Antes de Brasil 2014, por ejemplo, la DFB desarrolló una herramienta audiovisual en la que no sólo el cuerpo técnico, sino también los jugadores tuvieran acceso a videos para analizar detalladamente a los contrincantes. 

Durante el Mundial, la app fue instalada en las tablets de cada miembro del equipo, de tal manera que siempre, antes de un encuentro, pudieran conocer de cerca al enemigo y analizarlo a detalle aun en su tiempo libre. 

La selección alemana cuenta, además, con un equipo profesional de observadores de jugadores y escuadras contrincantes, quienes viajan permanentemente por el mundo para poder suministrar todo el tiempo de información a la plantilla. 

Así, siempre previo a un torneo, los jugadores no sólo son adiestrados en las virtudes y defectos del contrario, sino que también se les empapa de la cultura del país anfitrión. 

La profesionalización del equipo está presente en todos los ámbitos: cuentan con un cocinero que viaja con ellos para cuidar con esmero de su alimentación; cada entrenamiento es filmado y posteriormente analizado por el equipo entero, y en grandes torneos, como el Mundial, los jugadores disponen de tiempo libre suficiente para evitar explosiones emocionales generadas por la convivencia diaria y la poca libertad de movimiento que dicta una concentración. 
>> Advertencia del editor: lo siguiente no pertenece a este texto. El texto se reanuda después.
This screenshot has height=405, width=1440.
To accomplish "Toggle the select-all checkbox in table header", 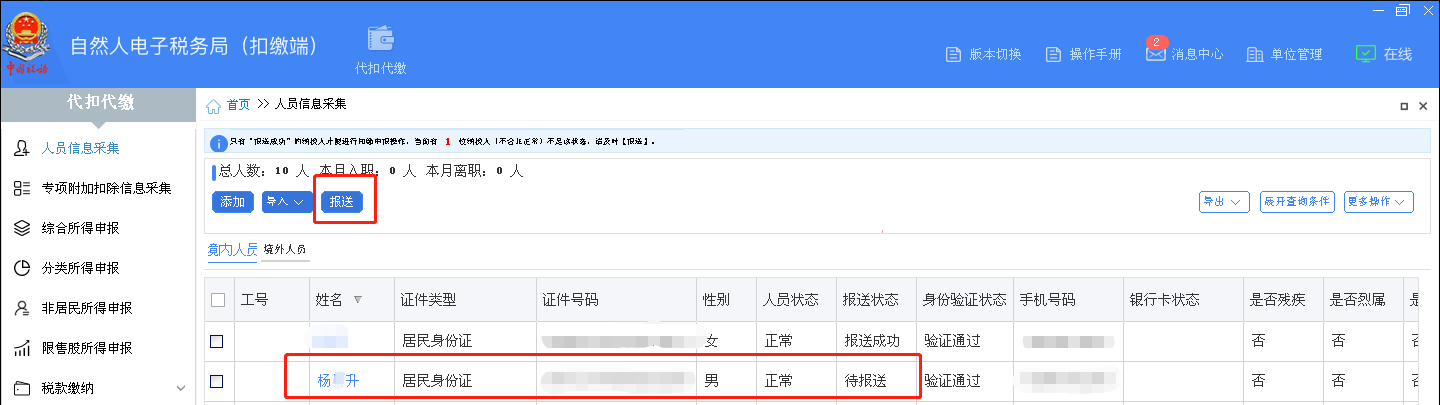I will 218,300.
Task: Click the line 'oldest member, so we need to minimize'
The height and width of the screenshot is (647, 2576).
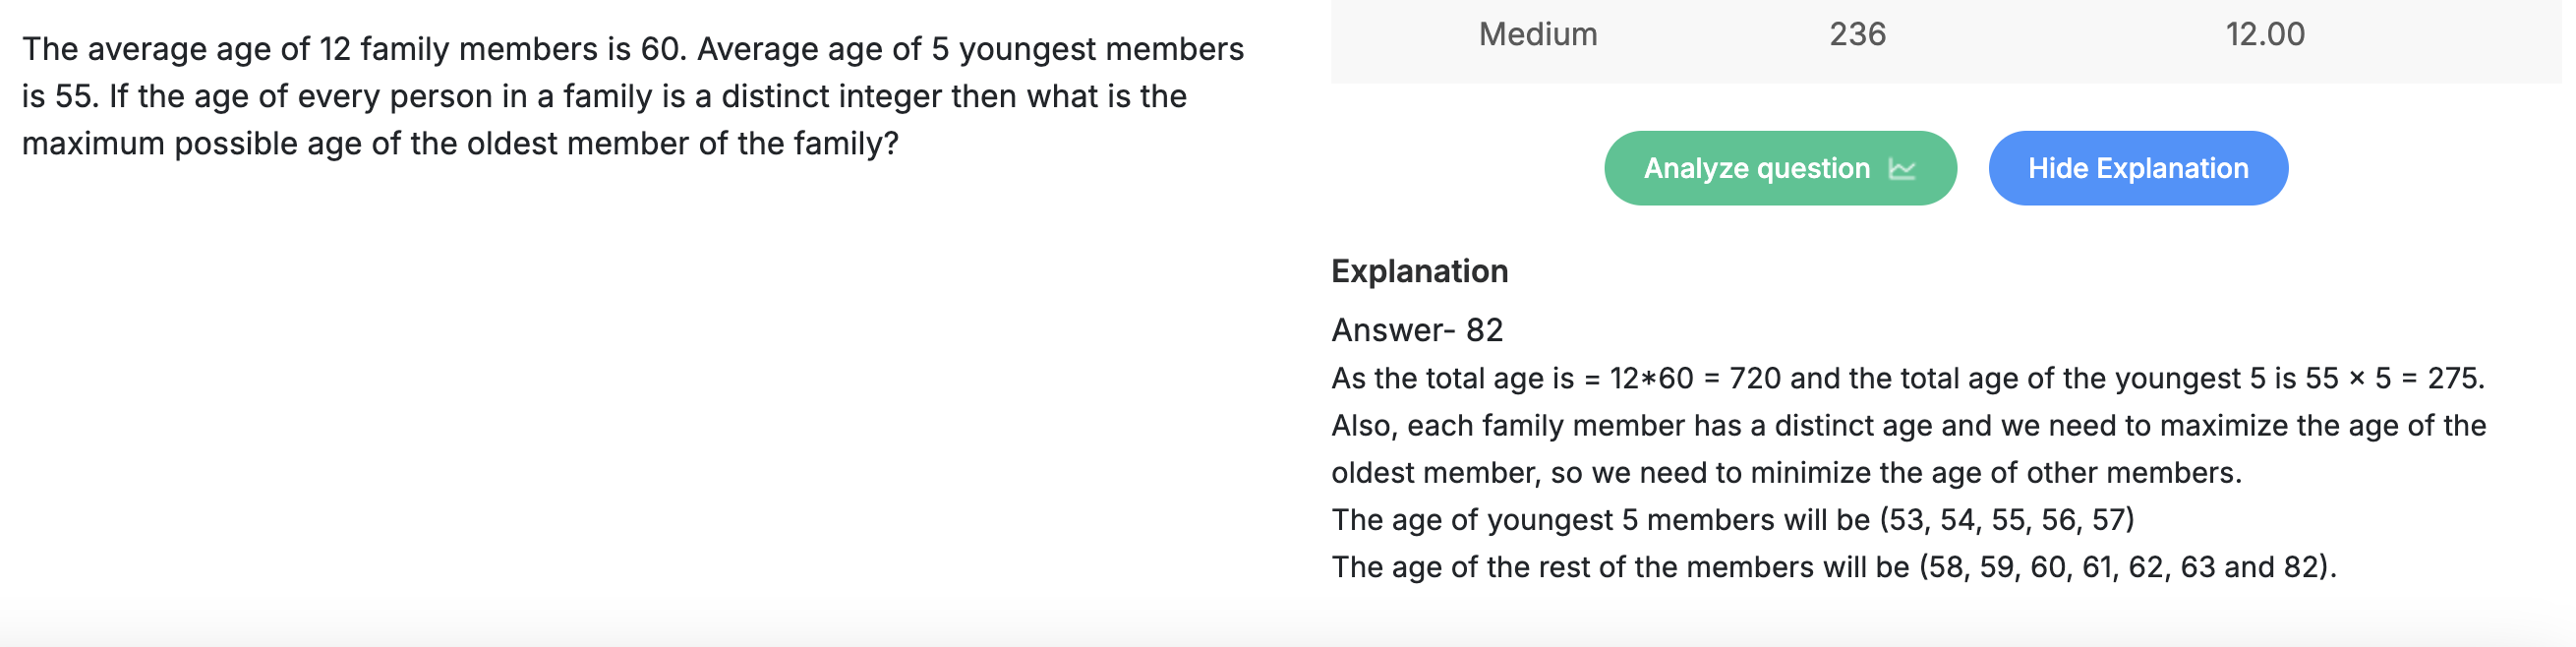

La oferta que les da la DFB puede ir desde la proyección de películas, cursos de golf e incluso salidas para conocer puntos turísticos de las ciudades en las que se encuentren. Y es que, los alemanes lo tienen claro: van por el título. Y contra ellos, la Selección Mexicana tendrá que medirse este domingo 17 de junio. Suerte.